**Extracted records:**

▼▼▼

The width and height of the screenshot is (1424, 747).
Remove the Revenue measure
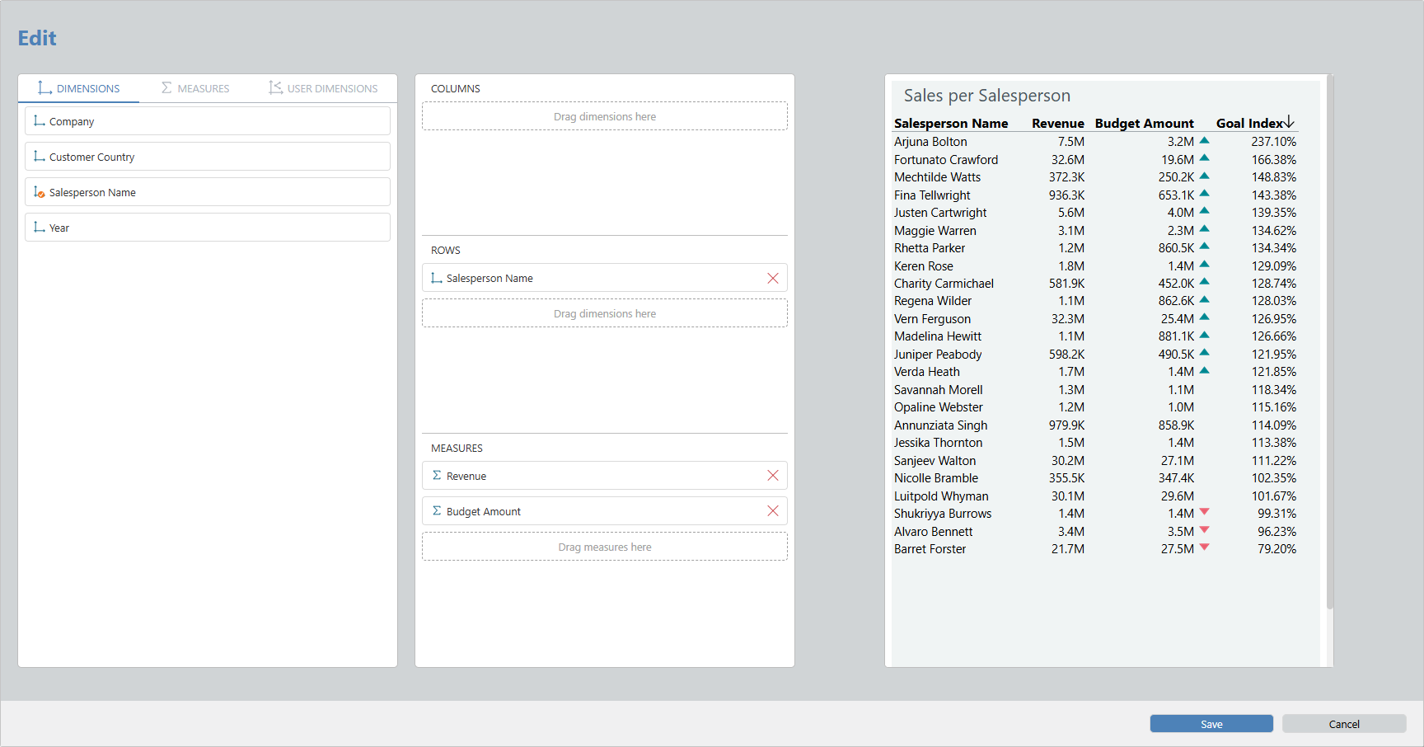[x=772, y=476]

▲▲▲
▼▼▼

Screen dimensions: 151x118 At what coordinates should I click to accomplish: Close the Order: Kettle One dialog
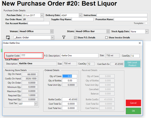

▲▲▲
▼▼▼

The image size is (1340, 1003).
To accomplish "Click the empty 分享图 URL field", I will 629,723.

▲▲▲

**Exercise aim:** The required answer is each line of the data in which the word "accomplish" appears.

**Exercise output:**
Screen dimensions: 151x118 At what coordinates should I click to accomplish: Close the Order: Kettle One dialog
To accomplish "Click the empty 分享图 URL field", I will 629,723.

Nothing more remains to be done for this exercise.